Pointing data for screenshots
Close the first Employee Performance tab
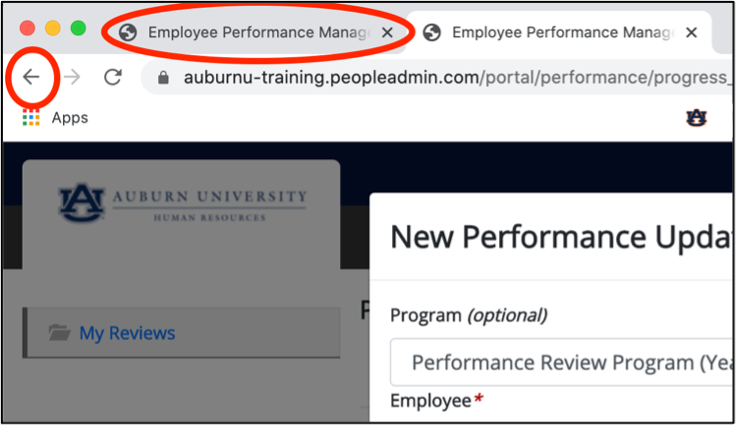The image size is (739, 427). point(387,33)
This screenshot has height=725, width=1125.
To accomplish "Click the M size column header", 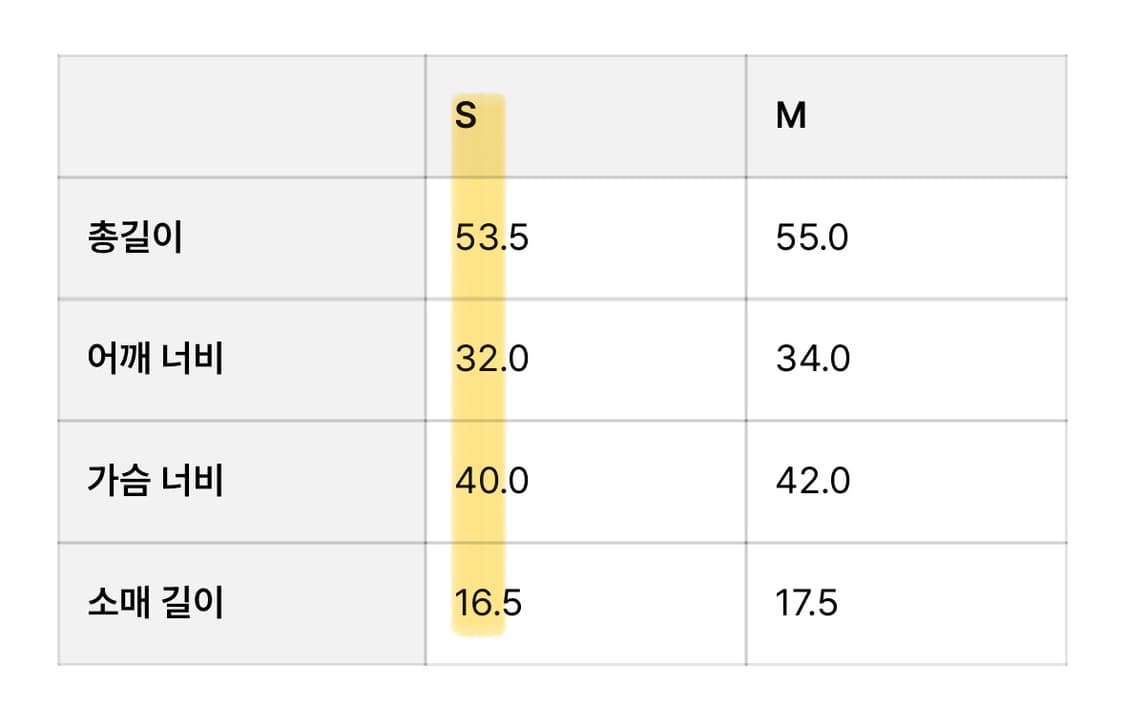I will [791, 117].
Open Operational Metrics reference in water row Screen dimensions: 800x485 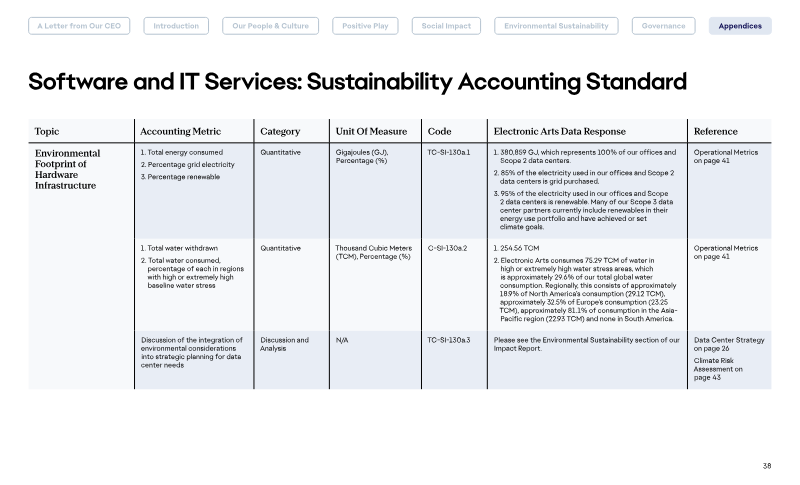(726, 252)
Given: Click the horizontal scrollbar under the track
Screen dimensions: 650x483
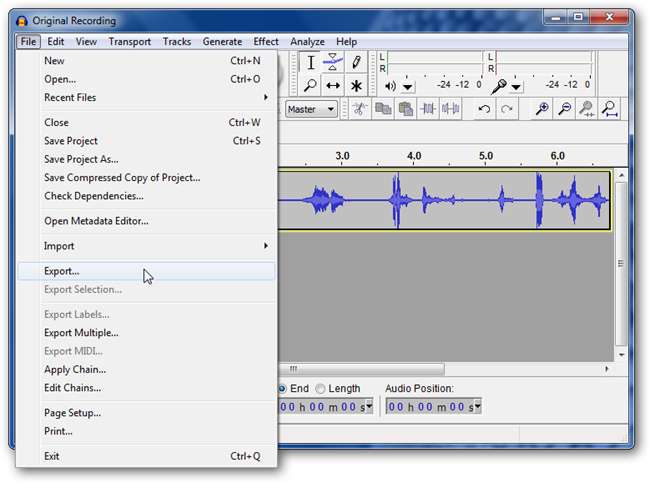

Written problem: Update the lines from the one containing "Given: Click the" through the end of the records, inclusive, so that "horizontal scrollbar" becomes "vertical scrollbar" and nothing else changes. Give only those lines, and leave the pictures out of your answer.

Completed exercise:
Given: Click the vertical scrollbar under the track
Screen dimensions: 650x483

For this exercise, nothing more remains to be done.